Un dernier 14 juillet placé sous le signe de l'unité familiale
Lors du traditionnel défilé militaire célébré autour de la place de la Concorde et des Champs-Élysées, la présence de Françoise Noguès a immédiatement accaparé l'attention de la presse nationale. Installée stratégiquement en tribune d'honneur aux côtés des officiels, la mère d'Emmanuel Macron a assisté à cet événement institutionnel d'envergure, marquant l'ultime 14 juillet du second quinquennat. Cette apparition rarissime souligne le souhait explicite du Président de clore cette longue séquence politique entouré de sa famille directe, assumant publiquement son attachement à ses racines.
Les journalistes et observateurs présents ont rapidement décrypté les échanges très chaleureux entre la mère du chef de l'État, son fils et son épouse. Les regards complices et les multiples gestes d'affection captés par les caméras illustrent une véritable unité familiale. Après 10 ans passés sous la pression permanente du plus haut sommet de l'État, cette scène publique témoigne d'un resserrement affectif indéniable.
Le parcours discret de Françoise Noguès en dehors des tumultes parisiens
Avant d'endosser le statut si particulier de mère du Président, Françoise Noguès, née en 1950 et ancienne épouse de Jean-Michel Macron jusqu'à leur divorce en 2010, rapporte Madame Figaro, a mené une carrière professionnelle rigoureuse, entièrement dédiée au domaine de la santé publique.
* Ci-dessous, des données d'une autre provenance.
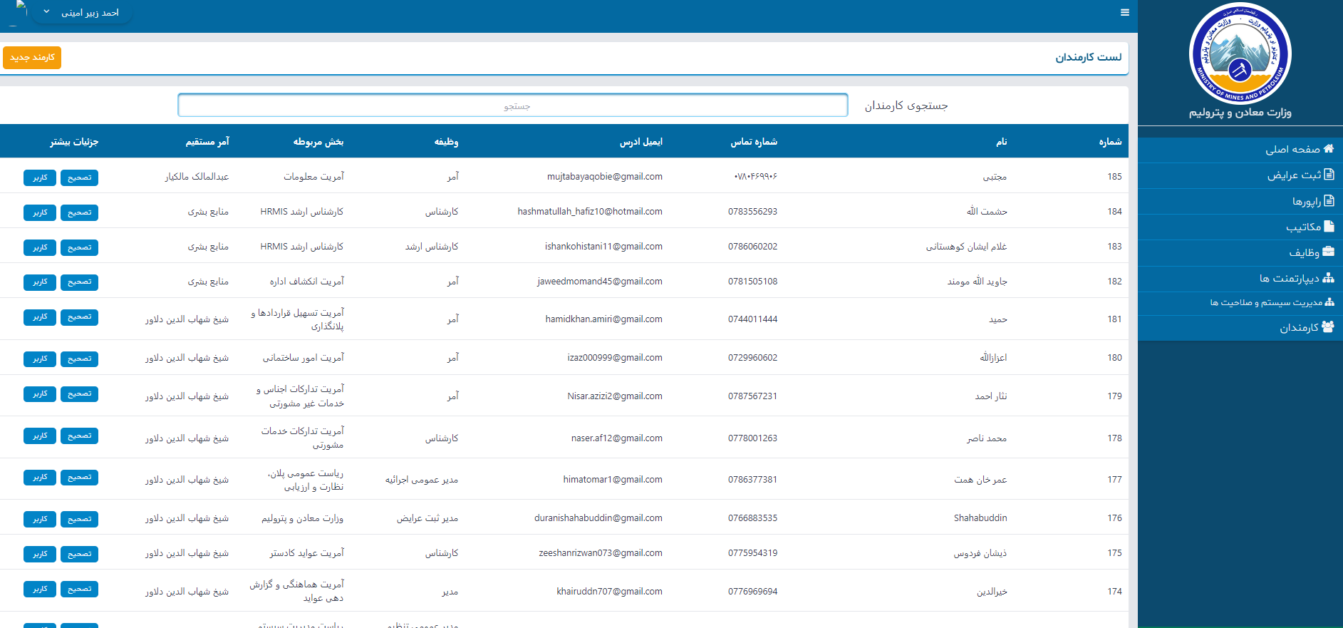Click تصحیح button for employee 174
The image size is (1343, 628).
79,589

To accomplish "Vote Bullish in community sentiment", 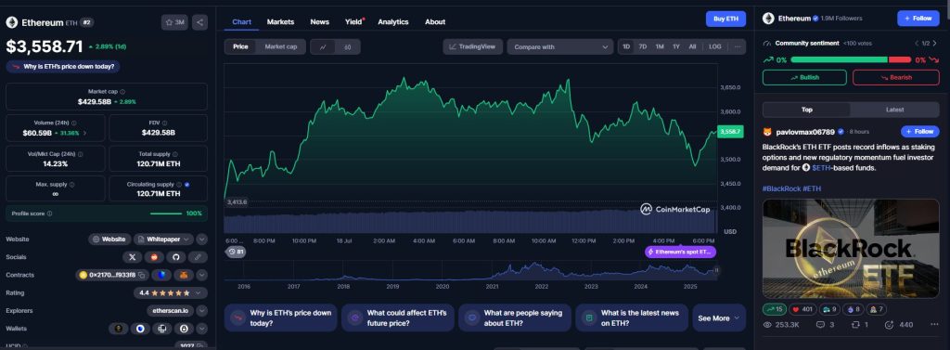I will (804, 78).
Cette ancienne médecin-conseil rattachée à la Sécurité sociale a toujours privilégié une existence simple, préservée des polémiques et des agitations médiatiques parisiennes, bien qu'ayant "toujours vécu dans les quartiers chics de la ville d’Amiens" révèle le magazine.
La découverte tardive du destin politique de son fils
L'ascension foudroyante de son fils jusqu'au palais de l'Élysée l'avait profondément surprise. Elle avait déclaré à Gaël Tchakaloff dans son livre Tant qu’on est tous les deux, en 2021 : "Moi, la politique, j’ai su un quart d’heure avant que Manu en faisait. Un jour il m’a dit 'je t’appelle, je suis dans ma voiture, je vais annoncer que je suis candidat'. Je lui ai répondu, 'mais comment tu vas faire, tu n’as pas de parti, pas d’argent ?'. Il a rétorqué, "maman, il y a une faille maintenant, c’est maintenant ou jamais" [...] J’étais persuadée qu’il allait devenir écrivain, musicien ; je le voyais pianiste ou soliste. Je pense qu’il fera complètement autre chose ensuite."
Une relation privilégiée avec la Première dame
Ses relations avec l'actuelle Première dame ont également traversé une évolution remarquable au fil des années. Pourtant, elles se connaissaient déjà, comme François Noguès le racontait dans le même ouvrage : "Brigitte habitait dans la rue qui se situait entre chez nous et chez mes parents. Je la connaissais et je l’admirais parce qu’elle avait été la prof de français d’Estelle, ma fille cadette, qui faisait également du théâtre. Je l’ai beaucoup vue.
Si l'importante différence d'âge avait logiquement suscité un certain étonnement aux prémices de leur rencontre, les deux femmes affichent aujourd'hui une relation apaisée et très complice. "Je la considère comme une amie, pas comme une belle-fille", avait ainsi confié la mère du président. "On a les mêmes affinités, les mêmes priorités, on se dit tout."
Cette discrétion érigée en principe de vie constitue la ligne de conduite inébranlable de cette figure protectrice. Elle a constamment refusé de s'installer à Paris, préservant jalousement son strict anonymat dans sa sphère privée malgré la forte exposition de son fils. Françoise Noguès conserve un ancrage profond et assumé à Amiens, sa ville de résidence historique.
Le chef de l'État continue de s'y rendre régulièrement en toute discrétion, y trouvant un refuge salutaire face aux exigences de sa fonction. Les biographes s'interrogent encore sur le véritable rôle de conseillère officieuse qu'elle a potentiellement pu exercer dans l'intimité lors des périodes de crises traversées durant ces deux mandats successifs.